§ **WHAT YOU HAVE TO DO**: Please show all lines of the records that include "save".

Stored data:
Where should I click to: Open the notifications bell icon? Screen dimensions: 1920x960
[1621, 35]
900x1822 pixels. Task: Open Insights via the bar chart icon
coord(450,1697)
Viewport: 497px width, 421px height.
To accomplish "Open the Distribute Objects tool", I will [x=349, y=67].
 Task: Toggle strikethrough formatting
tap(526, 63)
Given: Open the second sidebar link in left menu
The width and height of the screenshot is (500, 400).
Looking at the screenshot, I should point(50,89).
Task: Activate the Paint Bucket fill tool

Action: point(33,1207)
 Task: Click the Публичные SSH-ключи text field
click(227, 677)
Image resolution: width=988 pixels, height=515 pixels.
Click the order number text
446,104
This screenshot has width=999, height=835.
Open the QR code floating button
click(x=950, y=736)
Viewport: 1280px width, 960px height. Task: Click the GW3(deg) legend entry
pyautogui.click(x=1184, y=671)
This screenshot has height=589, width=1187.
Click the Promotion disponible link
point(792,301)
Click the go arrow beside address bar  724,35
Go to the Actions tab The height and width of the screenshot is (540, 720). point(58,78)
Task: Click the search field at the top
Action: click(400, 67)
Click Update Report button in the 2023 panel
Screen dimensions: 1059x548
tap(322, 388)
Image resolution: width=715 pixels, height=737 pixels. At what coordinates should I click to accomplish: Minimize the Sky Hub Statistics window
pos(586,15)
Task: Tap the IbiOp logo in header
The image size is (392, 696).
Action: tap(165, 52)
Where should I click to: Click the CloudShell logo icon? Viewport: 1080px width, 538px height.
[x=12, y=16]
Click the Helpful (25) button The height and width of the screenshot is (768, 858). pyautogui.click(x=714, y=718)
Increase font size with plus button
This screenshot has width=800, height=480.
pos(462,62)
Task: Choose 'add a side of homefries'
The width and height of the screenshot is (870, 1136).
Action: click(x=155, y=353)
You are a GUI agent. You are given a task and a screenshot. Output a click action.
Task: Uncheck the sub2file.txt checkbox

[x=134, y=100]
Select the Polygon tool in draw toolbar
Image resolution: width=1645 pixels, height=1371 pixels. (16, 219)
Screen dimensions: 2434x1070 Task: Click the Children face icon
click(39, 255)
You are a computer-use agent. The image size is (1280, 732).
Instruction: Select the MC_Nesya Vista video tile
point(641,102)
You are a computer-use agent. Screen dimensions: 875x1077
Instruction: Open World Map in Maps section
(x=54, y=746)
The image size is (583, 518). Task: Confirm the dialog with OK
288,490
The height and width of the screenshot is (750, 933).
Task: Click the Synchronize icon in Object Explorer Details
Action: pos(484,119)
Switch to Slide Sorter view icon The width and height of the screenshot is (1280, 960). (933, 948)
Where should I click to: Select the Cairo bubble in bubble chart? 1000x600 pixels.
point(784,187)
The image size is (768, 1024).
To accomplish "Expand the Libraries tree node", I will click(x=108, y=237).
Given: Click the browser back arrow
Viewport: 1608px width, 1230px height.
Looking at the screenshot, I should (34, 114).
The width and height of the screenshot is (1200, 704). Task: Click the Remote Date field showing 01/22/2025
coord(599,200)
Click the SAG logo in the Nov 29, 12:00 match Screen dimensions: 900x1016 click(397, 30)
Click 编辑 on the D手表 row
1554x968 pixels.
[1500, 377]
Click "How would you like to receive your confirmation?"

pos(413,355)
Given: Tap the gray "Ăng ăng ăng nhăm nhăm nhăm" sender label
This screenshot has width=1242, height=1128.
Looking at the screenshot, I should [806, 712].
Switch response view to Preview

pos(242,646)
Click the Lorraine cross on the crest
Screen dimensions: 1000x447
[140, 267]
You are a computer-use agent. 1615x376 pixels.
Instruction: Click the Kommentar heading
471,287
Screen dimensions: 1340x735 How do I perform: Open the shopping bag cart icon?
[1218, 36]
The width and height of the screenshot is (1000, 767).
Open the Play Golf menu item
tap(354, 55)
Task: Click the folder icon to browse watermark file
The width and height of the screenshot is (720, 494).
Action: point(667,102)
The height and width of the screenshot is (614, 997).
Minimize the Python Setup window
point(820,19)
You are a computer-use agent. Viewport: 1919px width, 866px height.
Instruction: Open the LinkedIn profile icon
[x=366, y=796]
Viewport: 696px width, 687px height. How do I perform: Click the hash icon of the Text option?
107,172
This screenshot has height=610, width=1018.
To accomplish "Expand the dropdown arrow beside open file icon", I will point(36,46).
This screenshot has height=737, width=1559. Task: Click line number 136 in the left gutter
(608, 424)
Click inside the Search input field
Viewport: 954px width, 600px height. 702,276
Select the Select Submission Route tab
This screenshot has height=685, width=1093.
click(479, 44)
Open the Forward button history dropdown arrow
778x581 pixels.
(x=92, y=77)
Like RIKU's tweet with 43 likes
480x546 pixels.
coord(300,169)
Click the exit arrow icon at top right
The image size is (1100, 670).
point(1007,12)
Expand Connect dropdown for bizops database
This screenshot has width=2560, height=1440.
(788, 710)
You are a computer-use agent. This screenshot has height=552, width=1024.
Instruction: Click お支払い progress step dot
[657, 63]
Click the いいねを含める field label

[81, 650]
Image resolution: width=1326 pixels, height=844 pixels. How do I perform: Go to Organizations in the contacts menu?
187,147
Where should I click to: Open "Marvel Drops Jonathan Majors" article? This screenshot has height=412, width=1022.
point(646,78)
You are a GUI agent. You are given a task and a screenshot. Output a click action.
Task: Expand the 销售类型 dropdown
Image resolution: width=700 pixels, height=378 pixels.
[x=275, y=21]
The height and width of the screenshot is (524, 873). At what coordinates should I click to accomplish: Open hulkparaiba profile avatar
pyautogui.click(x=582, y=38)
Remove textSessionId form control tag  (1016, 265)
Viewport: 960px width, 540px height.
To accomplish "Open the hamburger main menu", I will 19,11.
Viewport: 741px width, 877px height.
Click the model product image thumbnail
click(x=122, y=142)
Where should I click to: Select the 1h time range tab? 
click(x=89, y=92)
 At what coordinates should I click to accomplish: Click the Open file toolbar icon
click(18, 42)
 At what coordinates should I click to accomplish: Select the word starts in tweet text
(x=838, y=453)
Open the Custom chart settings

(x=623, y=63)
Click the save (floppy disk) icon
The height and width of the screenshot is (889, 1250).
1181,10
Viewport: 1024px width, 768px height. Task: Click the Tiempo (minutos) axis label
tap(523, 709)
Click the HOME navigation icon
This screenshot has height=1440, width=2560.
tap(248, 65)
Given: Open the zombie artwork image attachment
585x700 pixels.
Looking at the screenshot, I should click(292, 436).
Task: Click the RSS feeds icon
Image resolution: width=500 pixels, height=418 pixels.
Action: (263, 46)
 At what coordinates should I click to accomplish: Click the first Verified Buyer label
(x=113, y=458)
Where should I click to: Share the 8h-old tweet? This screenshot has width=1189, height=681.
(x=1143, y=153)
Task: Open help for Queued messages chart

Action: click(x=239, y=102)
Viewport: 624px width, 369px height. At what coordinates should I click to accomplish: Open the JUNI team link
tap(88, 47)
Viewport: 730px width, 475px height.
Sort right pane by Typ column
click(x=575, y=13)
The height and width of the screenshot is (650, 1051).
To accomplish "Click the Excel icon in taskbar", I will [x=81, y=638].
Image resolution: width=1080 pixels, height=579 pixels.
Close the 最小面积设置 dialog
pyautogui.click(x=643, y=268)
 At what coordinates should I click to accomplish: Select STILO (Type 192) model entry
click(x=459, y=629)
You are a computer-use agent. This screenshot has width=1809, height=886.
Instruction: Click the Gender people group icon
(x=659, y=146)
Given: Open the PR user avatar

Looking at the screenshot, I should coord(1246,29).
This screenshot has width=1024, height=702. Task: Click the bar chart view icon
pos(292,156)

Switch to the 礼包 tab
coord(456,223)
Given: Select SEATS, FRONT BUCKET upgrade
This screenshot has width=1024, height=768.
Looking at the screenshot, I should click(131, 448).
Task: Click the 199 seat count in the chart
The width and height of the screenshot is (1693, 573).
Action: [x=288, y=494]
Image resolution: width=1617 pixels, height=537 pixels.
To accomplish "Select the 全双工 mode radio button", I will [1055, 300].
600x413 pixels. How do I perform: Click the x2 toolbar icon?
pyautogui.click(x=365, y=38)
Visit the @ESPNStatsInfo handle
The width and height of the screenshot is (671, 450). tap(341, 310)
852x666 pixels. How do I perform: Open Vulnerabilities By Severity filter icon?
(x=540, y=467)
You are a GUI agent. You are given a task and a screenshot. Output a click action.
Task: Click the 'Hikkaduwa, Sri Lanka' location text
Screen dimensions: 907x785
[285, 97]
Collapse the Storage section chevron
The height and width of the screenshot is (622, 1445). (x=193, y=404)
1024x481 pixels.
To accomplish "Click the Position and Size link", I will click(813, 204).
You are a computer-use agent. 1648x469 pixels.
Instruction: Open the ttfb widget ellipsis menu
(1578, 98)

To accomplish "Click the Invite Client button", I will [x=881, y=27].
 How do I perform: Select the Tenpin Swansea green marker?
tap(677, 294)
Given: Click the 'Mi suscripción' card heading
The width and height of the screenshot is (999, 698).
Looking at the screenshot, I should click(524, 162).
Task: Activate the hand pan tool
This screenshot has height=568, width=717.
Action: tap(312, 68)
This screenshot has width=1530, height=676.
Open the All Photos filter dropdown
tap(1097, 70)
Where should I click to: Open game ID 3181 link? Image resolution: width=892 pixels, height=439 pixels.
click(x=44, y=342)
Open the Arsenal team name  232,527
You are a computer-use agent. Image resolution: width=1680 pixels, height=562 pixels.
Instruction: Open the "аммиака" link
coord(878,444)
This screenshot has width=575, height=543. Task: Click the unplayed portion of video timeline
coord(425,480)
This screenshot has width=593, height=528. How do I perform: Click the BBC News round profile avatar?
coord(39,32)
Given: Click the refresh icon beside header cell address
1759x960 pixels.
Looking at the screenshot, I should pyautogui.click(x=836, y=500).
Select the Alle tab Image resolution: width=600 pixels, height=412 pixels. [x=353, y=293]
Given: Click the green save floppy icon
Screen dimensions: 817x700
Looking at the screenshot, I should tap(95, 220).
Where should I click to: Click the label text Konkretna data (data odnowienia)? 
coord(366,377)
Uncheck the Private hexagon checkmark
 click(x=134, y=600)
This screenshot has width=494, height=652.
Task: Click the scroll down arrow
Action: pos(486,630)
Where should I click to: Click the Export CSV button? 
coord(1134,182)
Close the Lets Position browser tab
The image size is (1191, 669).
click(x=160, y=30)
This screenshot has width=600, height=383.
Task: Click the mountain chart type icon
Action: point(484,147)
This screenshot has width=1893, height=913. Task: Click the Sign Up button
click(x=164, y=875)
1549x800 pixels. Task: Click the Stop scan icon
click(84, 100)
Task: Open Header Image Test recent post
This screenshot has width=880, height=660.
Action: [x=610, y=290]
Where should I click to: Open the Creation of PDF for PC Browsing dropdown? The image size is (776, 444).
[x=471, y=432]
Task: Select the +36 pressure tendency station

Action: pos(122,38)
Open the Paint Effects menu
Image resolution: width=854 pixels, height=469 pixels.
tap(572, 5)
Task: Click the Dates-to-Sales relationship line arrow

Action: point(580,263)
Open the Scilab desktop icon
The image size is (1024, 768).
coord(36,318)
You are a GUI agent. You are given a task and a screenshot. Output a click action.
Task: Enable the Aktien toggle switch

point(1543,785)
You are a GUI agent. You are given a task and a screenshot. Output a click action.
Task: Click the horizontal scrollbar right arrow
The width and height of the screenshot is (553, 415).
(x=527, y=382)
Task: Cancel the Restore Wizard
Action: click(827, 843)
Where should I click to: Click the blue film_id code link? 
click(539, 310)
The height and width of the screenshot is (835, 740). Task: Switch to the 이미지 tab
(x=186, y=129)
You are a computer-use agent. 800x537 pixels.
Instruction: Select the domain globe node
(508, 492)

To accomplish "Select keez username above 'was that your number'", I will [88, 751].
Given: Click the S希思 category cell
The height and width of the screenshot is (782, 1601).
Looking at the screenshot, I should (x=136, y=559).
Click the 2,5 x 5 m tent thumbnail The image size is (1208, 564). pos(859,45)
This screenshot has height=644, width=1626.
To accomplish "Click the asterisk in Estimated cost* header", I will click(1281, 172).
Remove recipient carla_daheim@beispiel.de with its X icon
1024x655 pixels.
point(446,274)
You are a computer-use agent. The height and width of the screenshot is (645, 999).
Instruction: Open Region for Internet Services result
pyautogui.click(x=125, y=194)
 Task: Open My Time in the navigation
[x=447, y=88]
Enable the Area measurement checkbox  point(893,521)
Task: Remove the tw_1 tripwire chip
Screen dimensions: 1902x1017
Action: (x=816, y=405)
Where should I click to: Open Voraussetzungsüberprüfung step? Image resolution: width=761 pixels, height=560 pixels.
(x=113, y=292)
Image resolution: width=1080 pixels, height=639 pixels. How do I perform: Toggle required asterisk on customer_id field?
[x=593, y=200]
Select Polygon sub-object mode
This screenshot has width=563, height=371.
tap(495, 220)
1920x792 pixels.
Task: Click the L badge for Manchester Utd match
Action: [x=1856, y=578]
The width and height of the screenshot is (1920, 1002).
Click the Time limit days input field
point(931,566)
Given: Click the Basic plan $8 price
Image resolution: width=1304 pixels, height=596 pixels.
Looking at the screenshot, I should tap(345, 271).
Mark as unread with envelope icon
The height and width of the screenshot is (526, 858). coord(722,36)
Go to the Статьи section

§ **PROBLEM SOLUTION**:
Click the save (floppy disk) icon
Given: Click the green save floppy icon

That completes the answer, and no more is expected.